### Directions
In the interview excerpt, who are the owners of the Constitution?

### Excerpted passage
+---+

JN: How does that work? On one hand, you’re saying that this is a big step for ultimate, but on the other that players don’t need to be as committed.

JA: It’s a whole other level.

JN: From a competitive standpoint, can the AUDL and USAU Series co-exist?

JA: I think they’re going to co-exist for as long as people can say that the amateur championship is not as good as the AUDL championship. When those amateur guys aren’t as good as the winners of the pro league, that’s when they won’t be able to coexist. But for that to happen, people gotta come out.

JN: Getting back to your experience thus far, tell me a bit more about the team.

JA: We’re not practicing during the season, we’re just going straight to the games. Dudes are coming from all over the place to go to games. We had four straight seven hour practices and we’re here trying to figure it out together.

Mazur and Korber are doing a great job leading the team. We have a lot of really good young dudes. The UConn guys are good. Here on our team, it’s a bunch of really good young players mixed with some good experienced players. But we’re all young. I really think that even if I stayed with just this team and it didn’t change, I’d love to be a part of it for the next three years. We’re gonna be good. We’re all on the same page with this. It’s about the product. This is what we’re trying to do: sell that product. Everything we do is our product, we have to take pride in that. I’m totally bought in.

JN: Nobody knows much about the AUDL team owners. Tell me about the Constitution’s.

JA: Brian and Joe Ricci are really cool guys. We see them all the time. Again, we’re all on the same page about what’s going on with this, what we’re doing and what our goals are. I say, “Hey, what’s up boss?”, like he’s my boss. He works hard at something like everyone else. He has a role, we all have roles outside of the field, and we’re trying to be a great franchise because that’s what we wanna be. He emails me, I talk to him. And that’s what it is.

JN: What are some of those off-field roles?

JA: Dudes are always sharing things on Facebook, we run high school clinics (we’ve done two already), there’s dudes in charge of designing things, in charge of marketing. I’m involved with how the team runs the defense; Mazur and I run the defense. We don’t call the subs but we’re on a lot. I have to watch tape, be on the same grind that pro players do. I have lengthy frisbee talks about strategy, that’s what I do. I love it.

JN: Most players are used to going pretty far away once every few weeks, but you guys are hitting the road pretty much weekly.

JA: We’re gonna go down to Kentucky, I’ve never even been to Kentucky. Then we’ve gotta go to Indianapolis at the end of July. We’re gonna have a really long one, a crazy experience.

JN: Before we wrap up, I have to ask: are you seeing any money right now?

+---+

Entries taken from a collection:

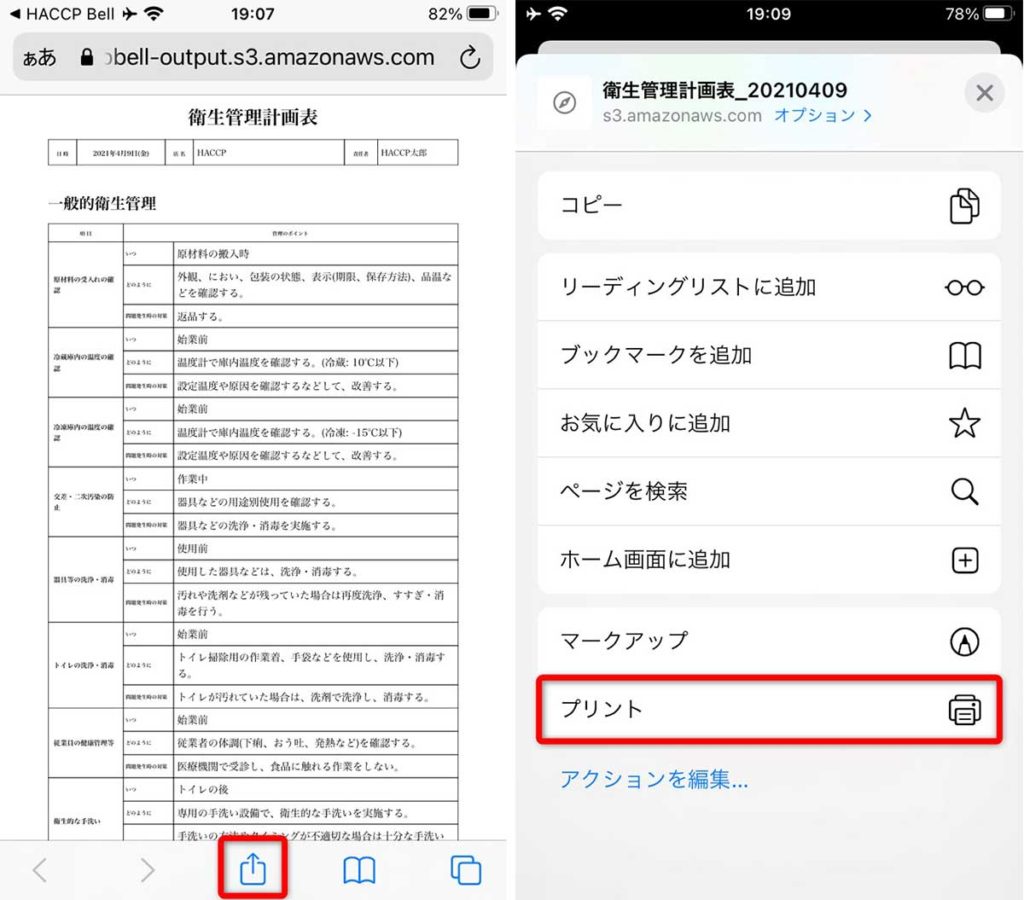Open the Bookmarks book icon
This screenshot has width=1024, height=900.
[x=359, y=870]
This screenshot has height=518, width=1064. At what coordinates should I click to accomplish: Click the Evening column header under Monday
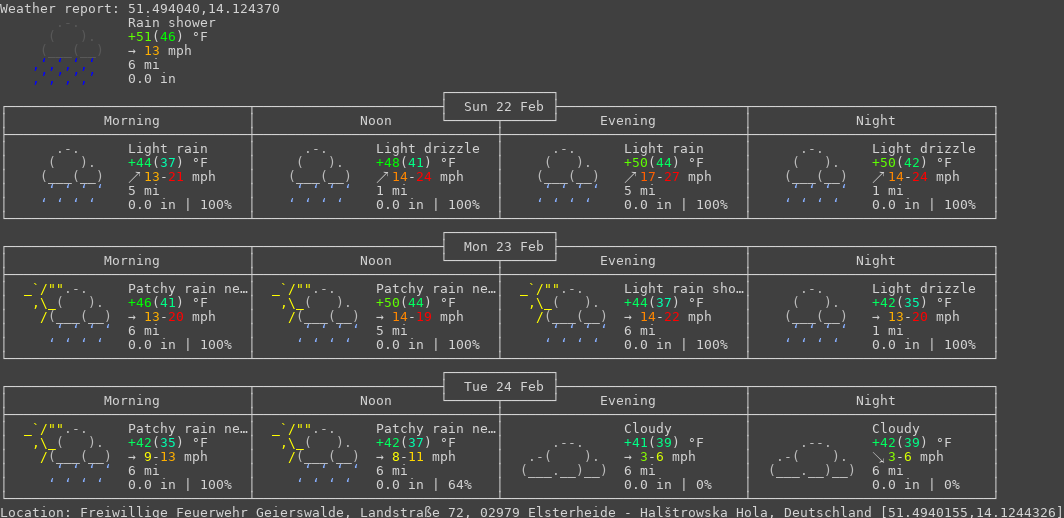(x=628, y=261)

+---+

### Exercise output
Brian and Joe Ricci.